### Exercises
**1)** Translate this sentence from the StellarGraph thread below into Spanish: "It's an implementation limitation."
**2)** Reproduce the passage of the StellarGraph thread below starting with "It's an implementation" and going on through "release this week.".
**3)** Write what comes next in the StellarGraph thread below, picking up after its final sentence.

Unfortunately attachments don't come through the GitHub email -> comment conversion; could you post it some other way? For instance, if it's a single file (or only a few), one could put it in a gist. (If it's multiple files, one option would be to create a zip file and attach it to a comment via the GitHub UI.) We have no desire for a particular method, so whatever works for you :smile:

I took a slightly different approach from what I described above, because it seems that the graphconvolution layer specifies the input to be of size (1, ...) and I'm not sure if that's required for performance reasons or just an implementation limitation

It's an implementation limitation. Coincidentally, it has actually been lifted just today, in the latest develop version (via #1205). If you wish to use this new GraphConvolution layer from the library, you can install develop either directly with pip install git+https://github.com/stellargraph/stellargraph.git or by cloning the repo. Alternatively, you can just copy the new version out of the source, or wait a few days because we're planning to do release this week.

### Material
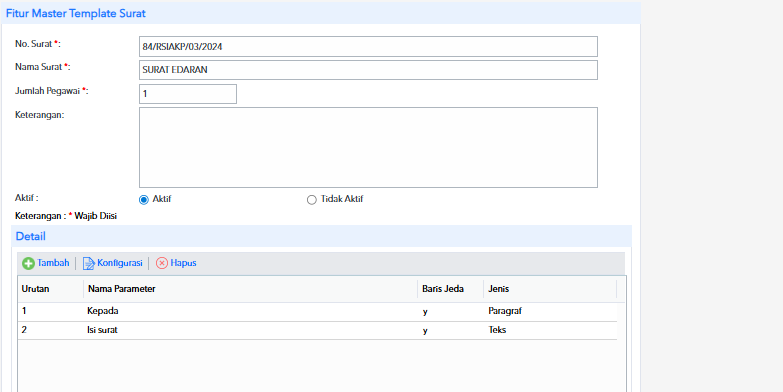
Task: Open Konfigurasi for the detail row
Action: tap(120, 263)
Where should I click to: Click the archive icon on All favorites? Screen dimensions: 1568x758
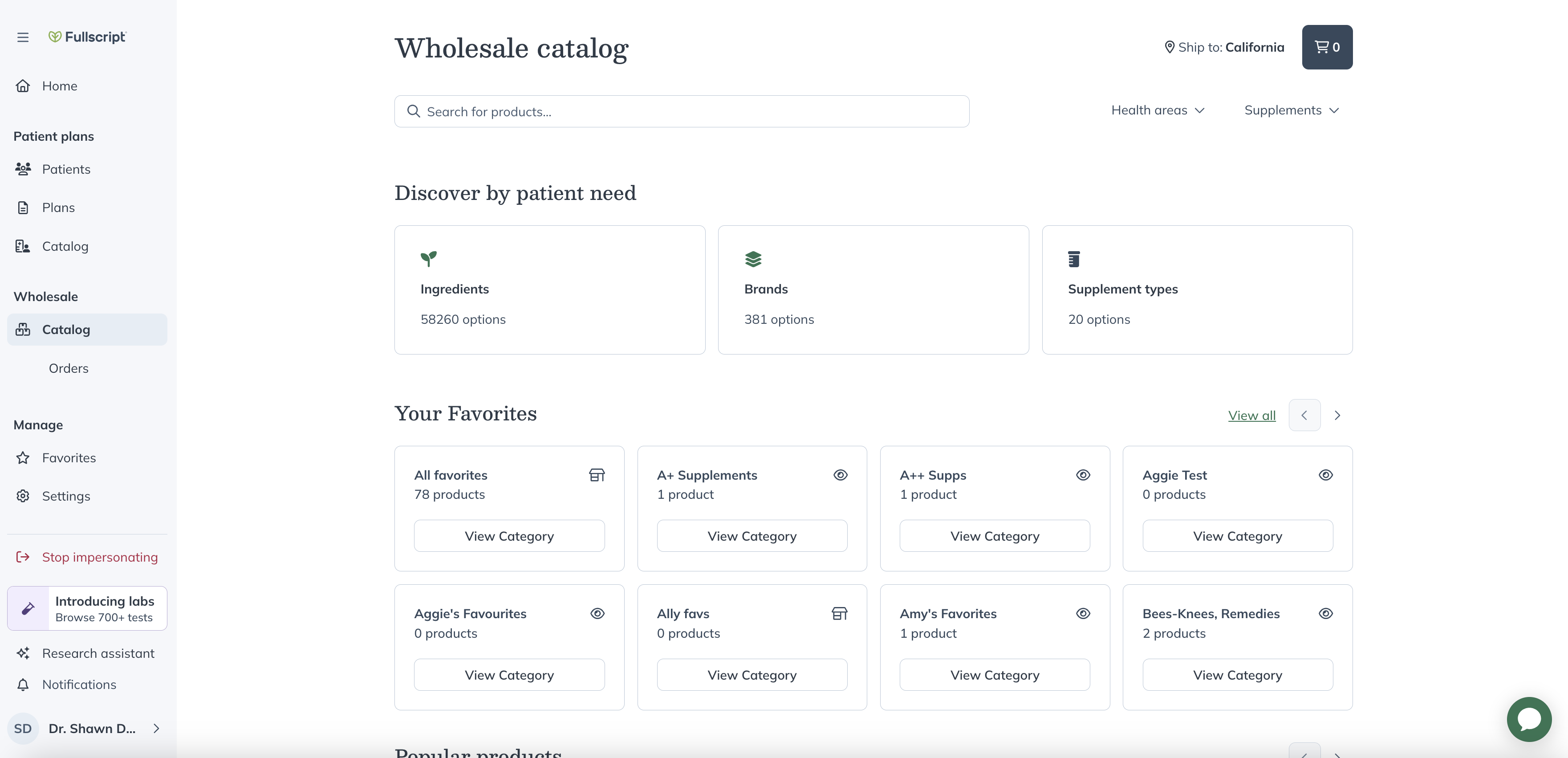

### Responses in order
**1)** Es una limitación de la implementación.

**2)**
It's an implementation limitation. Coincidentally, it has actually been lifted just today, in the latest develop version (via #1205). If you wish to use this new GraphConvolution layer from the library, you can install develop either directly with pip install git+https://github.com/stellargraph/stellargraph.git or by cloning the repo. Alternatively, you can just copy the new version out of the source, or wait a few days because we're planning to do release this week.

**3)**
The code itself cannot generalize for graphs with different sizes. I guess the generalization can be done in the graph generation step, i.e. let all graphs to be generated using the same list of node ids, (or be generated separately and mapped to their union). This way some of the nodes will not be used by any edges for smaller graphs. I'm not sure if it is the correct way to do it.

Hm, interesting. That's potentially a good route. I guess we'd have to sit down and actually implement to be sure.

Currently my graphs are all the same size.

Makes sense. Just so I understand, are you likely to be working with lists of graphs of different sizes in future?

Thanks for your suggestion about using GraphSAGE. My choice of cluster-GCN is due to its smaller memory cost. Some of my target CFD meshes have around 200M nodes, and after some literature review it seems that cluster GCN is the only feasible option on my limited computing resources. But I'm very new to graph neural networks, and I could be totally wrong on this. Please kindly correct me if so.

Yeah, you're correct that GraphSAGE results in a multiplicative increase in the amount of features that have to be stored in memory. However, the explosion is alleviated in StellarGraph by being a mini-batch method similar to Cluster-GCN; it batches up the requested "head" nodes, and only samples the neighbours (and fetches the features) for a small number of batches at a time.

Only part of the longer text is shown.